## How to complete this task
For the listing below, return the line containing "Prospects (419, 98)", the line containing "29 (362, 1311)", and all lines in between, exactly as written and nothing else.

## Dataset content
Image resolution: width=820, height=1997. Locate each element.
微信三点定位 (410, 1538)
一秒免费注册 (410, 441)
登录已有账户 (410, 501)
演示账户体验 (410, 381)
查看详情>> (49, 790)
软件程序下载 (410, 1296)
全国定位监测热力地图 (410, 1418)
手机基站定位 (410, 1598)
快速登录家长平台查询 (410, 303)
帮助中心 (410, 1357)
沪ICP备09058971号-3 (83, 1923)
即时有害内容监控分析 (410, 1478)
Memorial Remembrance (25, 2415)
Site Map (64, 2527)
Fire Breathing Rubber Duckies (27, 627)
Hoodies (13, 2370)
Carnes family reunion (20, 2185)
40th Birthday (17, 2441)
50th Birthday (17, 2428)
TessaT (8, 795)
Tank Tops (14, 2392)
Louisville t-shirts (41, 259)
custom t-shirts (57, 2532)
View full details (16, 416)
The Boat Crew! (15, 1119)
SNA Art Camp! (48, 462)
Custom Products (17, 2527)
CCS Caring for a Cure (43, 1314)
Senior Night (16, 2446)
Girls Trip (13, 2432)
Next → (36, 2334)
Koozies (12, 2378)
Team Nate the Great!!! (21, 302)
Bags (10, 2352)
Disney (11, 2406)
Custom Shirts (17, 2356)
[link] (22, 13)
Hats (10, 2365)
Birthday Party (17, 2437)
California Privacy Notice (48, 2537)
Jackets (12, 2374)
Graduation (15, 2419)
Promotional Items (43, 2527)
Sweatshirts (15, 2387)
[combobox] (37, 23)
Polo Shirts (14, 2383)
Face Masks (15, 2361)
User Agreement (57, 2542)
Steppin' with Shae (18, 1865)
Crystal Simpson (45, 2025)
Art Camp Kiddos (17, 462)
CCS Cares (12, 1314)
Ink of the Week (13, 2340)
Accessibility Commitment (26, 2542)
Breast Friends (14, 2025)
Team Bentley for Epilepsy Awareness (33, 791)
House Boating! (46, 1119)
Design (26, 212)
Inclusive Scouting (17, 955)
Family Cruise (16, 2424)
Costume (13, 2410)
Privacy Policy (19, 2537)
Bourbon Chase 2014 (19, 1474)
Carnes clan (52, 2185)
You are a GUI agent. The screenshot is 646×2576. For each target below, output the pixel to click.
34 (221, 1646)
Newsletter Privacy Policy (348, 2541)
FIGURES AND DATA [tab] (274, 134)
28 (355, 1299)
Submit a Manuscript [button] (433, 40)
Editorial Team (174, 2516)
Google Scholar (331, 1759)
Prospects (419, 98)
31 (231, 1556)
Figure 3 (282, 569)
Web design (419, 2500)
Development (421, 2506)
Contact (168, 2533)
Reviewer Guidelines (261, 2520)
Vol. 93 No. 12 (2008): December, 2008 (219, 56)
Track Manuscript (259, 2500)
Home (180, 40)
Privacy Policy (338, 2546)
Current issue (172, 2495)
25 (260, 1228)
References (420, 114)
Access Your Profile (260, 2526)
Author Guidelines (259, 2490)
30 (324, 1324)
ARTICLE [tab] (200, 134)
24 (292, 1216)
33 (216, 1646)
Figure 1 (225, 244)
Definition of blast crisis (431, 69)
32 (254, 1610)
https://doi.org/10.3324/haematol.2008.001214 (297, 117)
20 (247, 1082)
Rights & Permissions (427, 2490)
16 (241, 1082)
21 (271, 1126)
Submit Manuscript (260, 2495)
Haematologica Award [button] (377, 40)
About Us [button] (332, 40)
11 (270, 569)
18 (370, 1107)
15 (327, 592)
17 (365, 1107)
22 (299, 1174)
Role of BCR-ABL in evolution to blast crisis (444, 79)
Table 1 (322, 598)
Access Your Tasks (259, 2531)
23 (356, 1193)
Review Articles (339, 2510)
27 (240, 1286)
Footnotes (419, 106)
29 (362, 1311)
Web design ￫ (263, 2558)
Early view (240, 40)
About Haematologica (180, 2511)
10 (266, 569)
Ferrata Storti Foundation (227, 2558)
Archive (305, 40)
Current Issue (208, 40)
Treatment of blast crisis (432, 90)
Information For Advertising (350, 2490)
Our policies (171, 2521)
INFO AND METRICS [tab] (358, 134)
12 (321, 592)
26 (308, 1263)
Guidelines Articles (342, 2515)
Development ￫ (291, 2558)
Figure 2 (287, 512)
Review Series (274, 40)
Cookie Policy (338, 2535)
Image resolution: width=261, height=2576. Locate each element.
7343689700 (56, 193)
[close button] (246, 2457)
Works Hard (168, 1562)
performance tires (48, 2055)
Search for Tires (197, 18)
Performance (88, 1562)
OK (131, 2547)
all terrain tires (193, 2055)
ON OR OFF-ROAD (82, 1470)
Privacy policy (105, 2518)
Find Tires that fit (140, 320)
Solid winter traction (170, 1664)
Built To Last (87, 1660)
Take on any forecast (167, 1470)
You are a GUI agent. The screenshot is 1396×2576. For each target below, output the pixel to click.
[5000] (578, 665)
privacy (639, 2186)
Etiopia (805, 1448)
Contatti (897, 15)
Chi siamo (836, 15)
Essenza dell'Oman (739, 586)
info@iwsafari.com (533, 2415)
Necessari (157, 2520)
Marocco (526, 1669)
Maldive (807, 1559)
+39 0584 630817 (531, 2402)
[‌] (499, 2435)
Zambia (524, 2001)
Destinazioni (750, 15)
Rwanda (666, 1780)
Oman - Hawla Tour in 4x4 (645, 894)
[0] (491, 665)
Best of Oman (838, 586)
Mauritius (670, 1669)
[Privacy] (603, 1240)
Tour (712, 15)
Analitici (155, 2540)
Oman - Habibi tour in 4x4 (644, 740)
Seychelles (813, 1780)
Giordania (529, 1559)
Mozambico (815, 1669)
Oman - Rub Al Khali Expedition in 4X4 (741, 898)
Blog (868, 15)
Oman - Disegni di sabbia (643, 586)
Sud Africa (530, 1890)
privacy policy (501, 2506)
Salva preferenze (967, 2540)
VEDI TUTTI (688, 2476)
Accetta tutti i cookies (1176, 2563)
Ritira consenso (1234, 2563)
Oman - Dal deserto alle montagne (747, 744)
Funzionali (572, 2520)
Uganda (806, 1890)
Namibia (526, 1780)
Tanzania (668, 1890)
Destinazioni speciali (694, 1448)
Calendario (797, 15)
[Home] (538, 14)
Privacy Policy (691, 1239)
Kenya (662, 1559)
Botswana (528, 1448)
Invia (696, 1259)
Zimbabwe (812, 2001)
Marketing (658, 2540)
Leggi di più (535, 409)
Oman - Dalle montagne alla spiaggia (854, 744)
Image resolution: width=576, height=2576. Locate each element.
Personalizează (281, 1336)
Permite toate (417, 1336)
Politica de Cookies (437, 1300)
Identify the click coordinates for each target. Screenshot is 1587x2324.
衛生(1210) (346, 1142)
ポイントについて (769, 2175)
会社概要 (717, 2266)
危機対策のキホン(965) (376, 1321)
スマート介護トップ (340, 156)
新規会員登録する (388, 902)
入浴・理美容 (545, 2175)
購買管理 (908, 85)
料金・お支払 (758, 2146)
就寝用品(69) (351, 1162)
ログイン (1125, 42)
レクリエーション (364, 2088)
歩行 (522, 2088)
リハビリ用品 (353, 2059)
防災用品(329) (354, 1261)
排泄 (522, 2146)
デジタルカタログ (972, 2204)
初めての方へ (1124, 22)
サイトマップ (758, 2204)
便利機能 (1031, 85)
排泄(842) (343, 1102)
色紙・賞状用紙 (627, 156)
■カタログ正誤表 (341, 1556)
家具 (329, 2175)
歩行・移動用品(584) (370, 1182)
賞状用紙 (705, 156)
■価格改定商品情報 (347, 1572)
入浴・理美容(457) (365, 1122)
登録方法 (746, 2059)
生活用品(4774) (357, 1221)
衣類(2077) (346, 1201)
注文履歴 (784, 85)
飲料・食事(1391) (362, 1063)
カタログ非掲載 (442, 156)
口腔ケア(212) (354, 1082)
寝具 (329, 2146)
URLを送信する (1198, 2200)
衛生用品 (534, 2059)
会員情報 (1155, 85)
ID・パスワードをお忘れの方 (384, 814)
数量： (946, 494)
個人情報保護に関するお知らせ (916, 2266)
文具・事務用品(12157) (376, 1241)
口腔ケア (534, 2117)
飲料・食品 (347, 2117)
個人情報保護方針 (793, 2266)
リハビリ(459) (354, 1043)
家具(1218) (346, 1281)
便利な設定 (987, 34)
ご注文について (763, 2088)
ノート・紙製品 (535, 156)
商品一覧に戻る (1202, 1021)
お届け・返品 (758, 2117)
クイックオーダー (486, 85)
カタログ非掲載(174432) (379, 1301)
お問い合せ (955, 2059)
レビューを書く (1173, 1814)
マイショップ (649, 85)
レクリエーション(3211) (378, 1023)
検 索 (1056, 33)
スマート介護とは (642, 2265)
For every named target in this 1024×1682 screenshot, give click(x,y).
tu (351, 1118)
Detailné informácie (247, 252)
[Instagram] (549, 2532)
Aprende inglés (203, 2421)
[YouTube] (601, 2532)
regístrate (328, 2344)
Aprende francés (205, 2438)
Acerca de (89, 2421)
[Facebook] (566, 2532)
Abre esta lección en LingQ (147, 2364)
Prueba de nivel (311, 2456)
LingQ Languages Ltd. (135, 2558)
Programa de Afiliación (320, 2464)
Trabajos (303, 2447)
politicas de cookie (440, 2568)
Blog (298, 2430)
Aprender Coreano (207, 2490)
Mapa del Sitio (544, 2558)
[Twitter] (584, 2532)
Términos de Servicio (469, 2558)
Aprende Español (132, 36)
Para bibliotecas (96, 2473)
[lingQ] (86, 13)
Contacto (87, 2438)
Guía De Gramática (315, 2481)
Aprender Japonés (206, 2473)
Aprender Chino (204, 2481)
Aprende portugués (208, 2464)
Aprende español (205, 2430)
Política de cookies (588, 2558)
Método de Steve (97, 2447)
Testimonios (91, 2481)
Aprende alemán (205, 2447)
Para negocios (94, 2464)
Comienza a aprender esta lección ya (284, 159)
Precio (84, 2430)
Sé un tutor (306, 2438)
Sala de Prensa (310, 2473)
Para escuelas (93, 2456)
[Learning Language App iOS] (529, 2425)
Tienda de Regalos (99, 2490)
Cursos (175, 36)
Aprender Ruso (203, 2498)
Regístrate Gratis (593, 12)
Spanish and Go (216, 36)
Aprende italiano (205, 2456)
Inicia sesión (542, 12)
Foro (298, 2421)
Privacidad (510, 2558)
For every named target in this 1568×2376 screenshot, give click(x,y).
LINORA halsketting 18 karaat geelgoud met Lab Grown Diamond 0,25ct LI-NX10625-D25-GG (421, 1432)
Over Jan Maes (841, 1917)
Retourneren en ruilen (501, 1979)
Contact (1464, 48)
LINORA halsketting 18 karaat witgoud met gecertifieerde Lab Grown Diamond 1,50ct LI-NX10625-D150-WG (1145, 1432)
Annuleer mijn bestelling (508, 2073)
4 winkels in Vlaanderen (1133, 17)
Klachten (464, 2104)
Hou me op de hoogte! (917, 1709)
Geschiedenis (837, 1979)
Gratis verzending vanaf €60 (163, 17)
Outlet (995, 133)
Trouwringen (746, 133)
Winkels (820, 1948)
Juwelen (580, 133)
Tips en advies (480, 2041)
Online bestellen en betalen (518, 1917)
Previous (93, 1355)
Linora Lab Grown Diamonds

## Written answer
Prospects (419, 98)
31 (231, 1556)
Figure 3 (282, 569)
Web design (419, 2500)
Development (421, 2506)
Contact (168, 2533)
Reviewer Guidelines (261, 2520)
Vol. 93 No. 12 (2008): December, 2008 (219, 56)
Track Manuscript (259, 2500)
Home (180, 40)
Privacy Policy (338, 2546)
Current issue (172, 2495)
25 (260, 1228)
References (420, 114)
Access Your Profile (260, 2526)
Author Guidelines (259, 2490)
30 (324, 1324)
ARTICLE [tab] (200, 134)
24 (292, 1216)
33 (216, 1646)
Figure 1 (225, 244)
Definition of blast crisis (431, 69)
32 (254, 1610)
https://doi.org/10.3324/haematol.2008.001214 (297, 117)
20 (247, 1082)
Rights & Permissions (427, 2490)
16 (241, 1082)
21 (271, 1126)
Submit Manuscript (260, 2495)
Haematologica Award [button] (377, 40)
About Us [button] (332, 40)
11 (270, 569)
18 (370, 1107)
15 (327, 592)
17 (365, 1107)
22 (299, 1174)
Role of BCR-ABL in evolution to blast crisis (444, 79)
Table 1 (322, 598)
Access Your Tasks (259, 2531)
23 (356, 1193)
Review Articles (339, 2510)
27 (240, 1286)
Footnotes (419, 106)
29 (362, 1311)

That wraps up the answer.